- _EXERCISE DIRECTIONS_
Read through the listing and copy every line that contains the word "computer".

- _INPUT DATA_
□ □ □ □ □ □ □
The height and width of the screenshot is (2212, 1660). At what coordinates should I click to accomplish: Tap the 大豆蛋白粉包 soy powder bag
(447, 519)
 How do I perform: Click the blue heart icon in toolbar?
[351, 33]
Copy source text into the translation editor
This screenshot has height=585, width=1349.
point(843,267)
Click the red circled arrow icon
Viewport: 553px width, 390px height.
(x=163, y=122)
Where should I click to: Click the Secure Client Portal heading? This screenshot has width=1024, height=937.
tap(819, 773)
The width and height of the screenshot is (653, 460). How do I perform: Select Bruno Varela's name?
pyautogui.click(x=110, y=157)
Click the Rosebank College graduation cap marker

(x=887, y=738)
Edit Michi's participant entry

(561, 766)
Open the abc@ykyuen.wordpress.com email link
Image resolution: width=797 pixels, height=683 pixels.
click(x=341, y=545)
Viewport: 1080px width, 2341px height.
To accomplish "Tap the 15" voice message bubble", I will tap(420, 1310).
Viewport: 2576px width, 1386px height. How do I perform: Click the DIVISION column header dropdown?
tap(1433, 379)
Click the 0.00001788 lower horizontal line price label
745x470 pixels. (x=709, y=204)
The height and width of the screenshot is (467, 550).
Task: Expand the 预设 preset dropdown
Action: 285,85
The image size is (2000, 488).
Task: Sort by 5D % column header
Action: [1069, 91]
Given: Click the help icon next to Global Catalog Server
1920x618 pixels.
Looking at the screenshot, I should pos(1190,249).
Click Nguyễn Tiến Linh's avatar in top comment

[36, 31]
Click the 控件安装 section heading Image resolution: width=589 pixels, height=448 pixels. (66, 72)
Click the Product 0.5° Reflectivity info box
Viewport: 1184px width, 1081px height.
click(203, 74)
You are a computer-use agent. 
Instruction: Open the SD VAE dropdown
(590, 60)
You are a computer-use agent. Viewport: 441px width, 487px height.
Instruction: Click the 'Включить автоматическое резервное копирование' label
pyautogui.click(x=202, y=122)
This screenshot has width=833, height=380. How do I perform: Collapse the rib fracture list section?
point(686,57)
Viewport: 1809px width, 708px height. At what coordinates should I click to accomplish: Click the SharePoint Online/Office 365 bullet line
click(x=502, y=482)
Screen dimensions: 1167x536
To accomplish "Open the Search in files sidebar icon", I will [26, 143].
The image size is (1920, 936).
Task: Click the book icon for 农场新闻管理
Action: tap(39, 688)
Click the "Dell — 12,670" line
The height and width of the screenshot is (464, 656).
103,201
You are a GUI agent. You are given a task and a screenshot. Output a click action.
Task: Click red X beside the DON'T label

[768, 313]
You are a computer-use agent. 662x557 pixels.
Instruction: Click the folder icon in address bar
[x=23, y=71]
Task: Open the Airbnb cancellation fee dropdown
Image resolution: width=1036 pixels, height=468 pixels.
□ □ □ □ □ □ □
- _EXPECTED OUTPUT_
You are a computer-use agent. 
You are a computer-use agent. Viewport: 441px width, 487px height.
You are a computer-use agent. 662x557 pixels.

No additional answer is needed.